== Aim of the exercise ==
The records are to be copied exactly and in full.

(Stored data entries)

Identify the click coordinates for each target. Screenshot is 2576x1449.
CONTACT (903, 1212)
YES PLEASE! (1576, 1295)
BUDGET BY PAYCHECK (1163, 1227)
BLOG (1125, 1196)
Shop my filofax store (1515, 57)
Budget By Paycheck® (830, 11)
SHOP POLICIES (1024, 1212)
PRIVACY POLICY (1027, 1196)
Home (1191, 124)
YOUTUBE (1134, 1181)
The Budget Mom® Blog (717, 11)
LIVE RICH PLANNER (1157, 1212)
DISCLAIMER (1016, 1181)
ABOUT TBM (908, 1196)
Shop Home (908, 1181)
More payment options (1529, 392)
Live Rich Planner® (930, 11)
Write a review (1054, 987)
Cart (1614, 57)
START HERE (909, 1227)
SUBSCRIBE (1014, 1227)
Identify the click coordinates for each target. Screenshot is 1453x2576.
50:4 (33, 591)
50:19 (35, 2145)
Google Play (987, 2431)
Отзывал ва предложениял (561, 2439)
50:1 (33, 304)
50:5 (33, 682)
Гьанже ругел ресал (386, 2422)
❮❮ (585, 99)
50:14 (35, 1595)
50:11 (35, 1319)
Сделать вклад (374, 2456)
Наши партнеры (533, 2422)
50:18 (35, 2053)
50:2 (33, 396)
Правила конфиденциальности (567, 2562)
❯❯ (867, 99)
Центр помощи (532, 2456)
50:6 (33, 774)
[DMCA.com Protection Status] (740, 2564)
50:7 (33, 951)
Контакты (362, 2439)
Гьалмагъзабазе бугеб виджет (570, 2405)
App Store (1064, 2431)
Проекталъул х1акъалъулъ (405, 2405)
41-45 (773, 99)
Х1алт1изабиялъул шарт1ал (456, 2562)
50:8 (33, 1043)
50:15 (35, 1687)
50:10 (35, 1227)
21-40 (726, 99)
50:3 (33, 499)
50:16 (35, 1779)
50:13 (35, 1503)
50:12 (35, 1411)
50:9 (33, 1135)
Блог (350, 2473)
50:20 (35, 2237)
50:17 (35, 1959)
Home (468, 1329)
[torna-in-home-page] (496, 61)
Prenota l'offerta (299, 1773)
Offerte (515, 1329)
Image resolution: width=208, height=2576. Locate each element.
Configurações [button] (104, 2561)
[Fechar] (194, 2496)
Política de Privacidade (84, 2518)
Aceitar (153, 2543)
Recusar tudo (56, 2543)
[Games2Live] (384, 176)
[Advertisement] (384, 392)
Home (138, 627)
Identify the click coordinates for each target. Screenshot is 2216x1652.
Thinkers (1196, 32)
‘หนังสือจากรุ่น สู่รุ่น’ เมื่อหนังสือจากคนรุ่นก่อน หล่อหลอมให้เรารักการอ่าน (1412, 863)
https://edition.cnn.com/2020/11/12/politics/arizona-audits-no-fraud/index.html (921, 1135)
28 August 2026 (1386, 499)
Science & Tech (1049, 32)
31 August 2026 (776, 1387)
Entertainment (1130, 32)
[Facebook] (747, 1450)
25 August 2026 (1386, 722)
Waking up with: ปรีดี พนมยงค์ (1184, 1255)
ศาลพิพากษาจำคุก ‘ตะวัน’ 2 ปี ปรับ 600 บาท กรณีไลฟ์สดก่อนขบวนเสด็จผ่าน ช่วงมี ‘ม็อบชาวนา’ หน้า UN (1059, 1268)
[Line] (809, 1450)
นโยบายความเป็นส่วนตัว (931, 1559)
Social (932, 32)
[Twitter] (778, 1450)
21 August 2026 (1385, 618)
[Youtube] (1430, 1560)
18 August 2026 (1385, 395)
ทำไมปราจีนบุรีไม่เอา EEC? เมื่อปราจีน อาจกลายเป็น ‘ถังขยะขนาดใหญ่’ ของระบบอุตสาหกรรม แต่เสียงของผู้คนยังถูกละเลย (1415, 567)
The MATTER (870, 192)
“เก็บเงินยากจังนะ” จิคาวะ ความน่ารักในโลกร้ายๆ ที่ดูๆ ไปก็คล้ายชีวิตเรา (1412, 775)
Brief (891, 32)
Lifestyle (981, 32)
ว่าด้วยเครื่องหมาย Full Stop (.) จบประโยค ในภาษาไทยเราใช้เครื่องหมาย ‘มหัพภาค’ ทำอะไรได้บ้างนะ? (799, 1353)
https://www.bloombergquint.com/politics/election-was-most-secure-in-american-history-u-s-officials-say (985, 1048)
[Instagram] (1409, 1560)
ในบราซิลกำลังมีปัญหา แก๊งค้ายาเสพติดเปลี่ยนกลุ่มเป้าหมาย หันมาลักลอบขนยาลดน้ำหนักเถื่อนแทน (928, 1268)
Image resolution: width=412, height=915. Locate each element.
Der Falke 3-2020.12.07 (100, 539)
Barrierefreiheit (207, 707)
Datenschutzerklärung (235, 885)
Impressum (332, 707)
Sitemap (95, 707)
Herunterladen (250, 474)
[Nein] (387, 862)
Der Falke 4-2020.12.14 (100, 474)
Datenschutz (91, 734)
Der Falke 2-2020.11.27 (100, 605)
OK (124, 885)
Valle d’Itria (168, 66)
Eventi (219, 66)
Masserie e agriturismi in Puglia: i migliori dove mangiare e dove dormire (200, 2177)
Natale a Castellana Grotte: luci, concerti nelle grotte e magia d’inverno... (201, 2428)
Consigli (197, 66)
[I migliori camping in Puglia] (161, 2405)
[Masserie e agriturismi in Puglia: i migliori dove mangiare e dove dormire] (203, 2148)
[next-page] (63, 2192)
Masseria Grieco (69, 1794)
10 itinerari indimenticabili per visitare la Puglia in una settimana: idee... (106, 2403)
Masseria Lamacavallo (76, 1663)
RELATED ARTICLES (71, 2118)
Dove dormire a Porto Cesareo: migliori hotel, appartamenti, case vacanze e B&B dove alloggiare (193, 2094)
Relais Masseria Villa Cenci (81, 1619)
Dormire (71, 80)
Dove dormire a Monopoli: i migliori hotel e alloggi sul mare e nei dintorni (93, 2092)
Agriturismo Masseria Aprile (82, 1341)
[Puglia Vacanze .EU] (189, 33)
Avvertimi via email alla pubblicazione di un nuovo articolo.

== Solution to the exercise ==
Identify the click coordinates for each target. Screenshot is 2576x1449.
CONTACT (903, 1212)
YES PLEASE! (1576, 1295)
BUDGET BY PAYCHECK (1163, 1227)
BLOG (1125, 1196)
Shop my filofax store (1515, 57)
Budget By Paycheck® (830, 11)
SHOP POLICIES (1024, 1212)
PRIVACY POLICY (1027, 1196)
Home (1191, 124)
YOUTUBE (1134, 1181)
The Budget Mom® Blog (717, 11)
LIVE RICH PLANNER (1157, 1212)
DISCLAIMER (1016, 1181)
ABOUT TBM (908, 1196)
Shop Home (908, 1181)
More payment options (1529, 392)
Live Rich Planner® (930, 11)
Write a review (1054, 987)
Cart (1614, 57)
START HERE (909, 1227)
SUBSCRIBE (1014, 1227)
Identify the click coordinates for each target. Screenshot is 1453x2576.
50:4 (33, 591)
50:19 (35, 2145)
Google Play (987, 2431)
Отзывал ва предложениял (561, 2439)
50:1 (33, 304)
50:5 (33, 682)
Гьанже ругел ресал (386, 2422)
❮❮ (585, 99)
50:14 (35, 1595)
50:11 (35, 1319)
Сделать вклад (374, 2456)
Наши партнеры (533, 2422)
50:18 (35, 2053)
50:2 (33, 396)
Правила конфиденциальности (567, 2562)
❯❯ (867, 99)
Центр помощи (532, 2456)
50:6 (33, 774)
[DMCA.com Protection Status] (740, 2564)
50:7 (33, 951)
Контакты (362, 2439)
Гьалмагъзабазе бугеб виджет (570, 2405)
App Store (1064, 2431)
Проекталъул х1акъалъулъ (405, 2405)
41-45 (773, 99)
Х1алт1изабиялъул шарт1ал (456, 2562)
50:8 (33, 1043)
50:15 (35, 1687)
50:10 (35, 1227)
21-40 (726, 99)
50:3 (33, 499)
50:16 (35, 1779)
50:13 (35, 1503)
50:12 (35, 1411)
50:9 (33, 1135)
Блог (350, 2473)
50:20 (35, 2237)
50:17 (35, 1959)
Home (468, 1329)
[torna-in-home-page] (496, 61)
Prenota l'offerta (299, 1773)
Offerte (515, 1329)
Image resolution: width=208, height=2576. Locate each element.
Configurações [button] (104, 2561)
[Fechar] (194, 2496)
Política de Privacidade (84, 2518)
Aceitar (153, 2543)
Recusar tudo (56, 2543)
[Games2Live] (384, 176)
[Advertisement] (384, 392)
Home (138, 627)
Identify the click coordinates for each target. Screenshot is 2216x1652.
Thinkers (1196, 32)
‘หนังสือจากรุ่น สู่รุ่น’ เมื่อหนังสือจากคนรุ่นก่อน หล่อหลอมให้เรารักการอ่าน (1412, 863)
https://edition.cnn.com/2020/11/12/politics/arizona-audits-no-fraud/index.html (921, 1135)
28 August 2026 (1386, 499)
Science & Tech (1049, 32)
31 August 2026 (776, 1387)
Entertainment (1130, 32)
[Facebook] (747, 1450)
25 August 2026 (1386, 722)
Waking up with: ปรีดี พนมยงค์ (1184, 1255)
ศาลพิพากษาจำคุก ‘ตะวัน’ 2 ปี ปรับ 600 บาท กรณีไลฟ์สดก่อนขบวนเสด็จผ่าน ช่วงมี ‘ม็อบชาวนา’ หน้า UN (1059, 1268)
[Line] (809, 1450)
นโยบายความเป็นส่วนตัว (931, 1559)
Social (932, 32)
[Twitter] (778, 1450)
21 August 2026 (1385, 618)
[Youtube] (1430, 1560)
18 August 2026 (1385, 395)
ทำไมปราจีนบุรีไม่เอา EEC? เมื่อปราจีน อาจกลายเป็น ‘ถังขยะขนาดใหญ่’ ของระบบอุตสาหกรรม แต่เสียงของผู้คนยังถูกละเลย (1415, 567)
The MATTER (870, 192)
“เก็บเงินยากจังนะ” จิคาวะ ความน่ารักในโลกร้ายๆ ที่ดูๆ ไปก็คล้ายชีวิตเรา (1412, 775)
Brief (891, 32)
Lifestyle (981, 32)
ว่าด้วยเครื่องหมาย Full Stop (.) จบประโยค ในภาษาไทยเราใช้เครื่องหมาย ‘มหัพภาค’ ทำอะไรได้บ้างนะ? (799, 1353)
https://www.bloombergquint.com/politics/election-was-most-secure-in-american-history-u-s-officials-say (985, 1048)
[Instagram] (1409, 1560)
ในบราซิลกำลังมีปัญหา แก๊งค้ายาเสพติดเปลี่ยนกลุ่มเป้าหมาย หันมาลักลอบขนยาลดน้ำหนักเถื่อนแทน (928, 1268)
Image resolution: width=412, height=915. Locate each element.
Der Falke 3-2020.12.07 (100, 539)
Barrierefreiheit (207, 707)
Datenschutzerklärung (235, 885)
Impressum (332, 707)
Sitemap (95, 707)
Herunterladen (250, 474)
[Nein] (387, 862)
Der Falke 4-2020.12.14 (100, 474)
Datenschutz (91, 734)
Der Falke 2-2020.11.27 (100, 605)
OK (124, 885)
Valle d’Itria (168, 66)
Eventi (219, 66)
Masserie e agriturismi in Puglia: i migliori dove mangiare e dove dormire (200, 2177)
Natale a Castellana Grotte: luci, concerti nelle grotte e magia d’inverno... (201, 2428)
Consigli (197, 66)
[I migliori camping in Puglia] (161, 2405)
[Masserie e agriturismi in Puglia: i migliori dove mangiare e dove dormire] (203, 2148)
[next-page] (63, 2192)
Masseria Grieco (69, 1794)
10 itinerari indimenticabili per visitare la Puglia in una settimana: idee... (106, 2403)
Masseria Lamacavallo (76, 1663)
RELATED ARTICLES (71, 2118)
Dove dormire a Porto Cesareo: migliori hotel, appartamenti, case vacanze e B&B dove alloggiare (193, 2094)
Relais Masseria Villa Cenci (81, 1619)
Dormire (71, 80)
Dove dormire a Monopoli: i migliori hotel e alloggi sul mare e nei dintorni (93, 2092)
Agriturismo Masseria Aprile (82, 1341)
[Puglia Vacanze .EU] (189, 33)
Avvertimi via email alla pubblicazione di un nuovo articolo.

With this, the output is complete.